Nur eine Prognoseanhebung im DAX im Jahr 2025
An diesem Trend im Prime Standard konnte auch die erratische Zollpolitik von US-Präsident Trump nicht rütteln: Die Zahl der Ad-hoc-Meldungen mit den Schlagwörtern „Prognoseänderung“ und/oder „Gewinnwarnung“ war 2025 zum fünften Mal in Folge rückläufig. Insgesamt 119 Mal passten die Emittenten im vergangenen Jahr ihre Planzahlen an – allerdings in mehr als 70 % der Fälle nach unten.
Dies geht aus einer Auswertung der EQS Group hervor, deren weltweites Newswire über 90 % der Prime-Standard-Emittenten für die Erfüllung ihrer Meldepflichten nutzen.

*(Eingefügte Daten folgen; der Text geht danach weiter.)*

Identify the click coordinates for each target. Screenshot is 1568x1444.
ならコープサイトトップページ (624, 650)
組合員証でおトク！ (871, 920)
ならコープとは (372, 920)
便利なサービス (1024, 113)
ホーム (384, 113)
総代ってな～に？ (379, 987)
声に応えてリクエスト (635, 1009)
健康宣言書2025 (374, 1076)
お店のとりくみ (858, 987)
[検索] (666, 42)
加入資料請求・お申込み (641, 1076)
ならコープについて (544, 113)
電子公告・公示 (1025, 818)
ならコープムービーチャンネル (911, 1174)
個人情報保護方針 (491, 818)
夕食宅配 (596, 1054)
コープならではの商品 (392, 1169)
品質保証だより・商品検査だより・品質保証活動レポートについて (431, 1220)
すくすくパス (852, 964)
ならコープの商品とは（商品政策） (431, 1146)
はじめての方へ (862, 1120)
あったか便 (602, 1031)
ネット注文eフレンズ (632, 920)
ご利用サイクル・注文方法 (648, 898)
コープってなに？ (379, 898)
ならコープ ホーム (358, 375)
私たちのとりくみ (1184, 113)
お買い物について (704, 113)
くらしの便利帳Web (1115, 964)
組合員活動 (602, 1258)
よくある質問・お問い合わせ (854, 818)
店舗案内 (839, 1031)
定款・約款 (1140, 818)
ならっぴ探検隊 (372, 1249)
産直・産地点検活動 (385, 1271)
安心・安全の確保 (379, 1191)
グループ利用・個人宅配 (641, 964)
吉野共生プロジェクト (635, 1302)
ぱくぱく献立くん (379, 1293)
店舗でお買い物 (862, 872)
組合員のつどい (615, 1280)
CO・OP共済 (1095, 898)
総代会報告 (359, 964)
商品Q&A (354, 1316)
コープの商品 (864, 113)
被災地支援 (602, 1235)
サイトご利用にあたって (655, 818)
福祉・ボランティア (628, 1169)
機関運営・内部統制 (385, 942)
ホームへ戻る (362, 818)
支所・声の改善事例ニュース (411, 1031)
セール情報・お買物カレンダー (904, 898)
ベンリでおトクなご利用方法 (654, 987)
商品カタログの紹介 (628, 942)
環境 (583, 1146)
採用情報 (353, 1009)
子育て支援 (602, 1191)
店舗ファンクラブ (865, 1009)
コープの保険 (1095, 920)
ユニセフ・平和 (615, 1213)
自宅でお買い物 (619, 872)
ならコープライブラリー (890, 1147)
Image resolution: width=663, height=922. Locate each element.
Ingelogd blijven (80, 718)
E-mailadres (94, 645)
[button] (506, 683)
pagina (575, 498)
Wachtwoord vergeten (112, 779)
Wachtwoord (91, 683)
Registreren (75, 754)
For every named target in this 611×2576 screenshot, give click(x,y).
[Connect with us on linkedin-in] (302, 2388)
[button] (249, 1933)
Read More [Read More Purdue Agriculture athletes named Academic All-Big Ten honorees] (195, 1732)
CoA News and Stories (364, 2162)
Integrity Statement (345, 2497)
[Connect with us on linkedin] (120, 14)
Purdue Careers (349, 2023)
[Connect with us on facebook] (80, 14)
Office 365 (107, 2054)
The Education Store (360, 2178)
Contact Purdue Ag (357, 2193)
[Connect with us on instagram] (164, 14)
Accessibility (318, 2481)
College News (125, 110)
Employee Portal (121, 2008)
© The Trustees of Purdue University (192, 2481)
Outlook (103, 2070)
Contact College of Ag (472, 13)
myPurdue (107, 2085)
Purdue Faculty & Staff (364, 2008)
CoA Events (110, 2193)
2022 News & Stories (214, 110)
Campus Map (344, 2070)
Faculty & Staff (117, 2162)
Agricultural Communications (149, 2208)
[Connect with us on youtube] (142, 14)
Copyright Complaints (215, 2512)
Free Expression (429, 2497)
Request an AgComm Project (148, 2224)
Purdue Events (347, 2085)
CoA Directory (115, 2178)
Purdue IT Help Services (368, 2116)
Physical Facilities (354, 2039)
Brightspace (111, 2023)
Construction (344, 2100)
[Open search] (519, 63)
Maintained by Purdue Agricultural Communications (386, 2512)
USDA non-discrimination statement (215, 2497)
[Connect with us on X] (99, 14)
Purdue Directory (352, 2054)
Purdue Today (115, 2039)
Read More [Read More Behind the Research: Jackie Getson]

Sonstiger Prime Standard: 3 Viertel der Prognosen mit negativem Inhalt
Im DAX hatte 2025 lediglich eine von neun Prognoseänderungen einen positiven Inhalt. Während die adidas AG die Messlatte höher legte, musste die Porsche AG die Planzahlen sogar zweimal nach unten anpassen. Schlechte Nachrichten an die Aktionäre überbrachten außerdem BASF SE, Beiersdorf AG, Brenntag SE, MTU Aero Engines AG, Volkswagen AG und Zalando SE. Zum Vergleich: Im Vorjahr wurden immerhin bei vier von zehn Prognoseänderungen die Ziele angehoben.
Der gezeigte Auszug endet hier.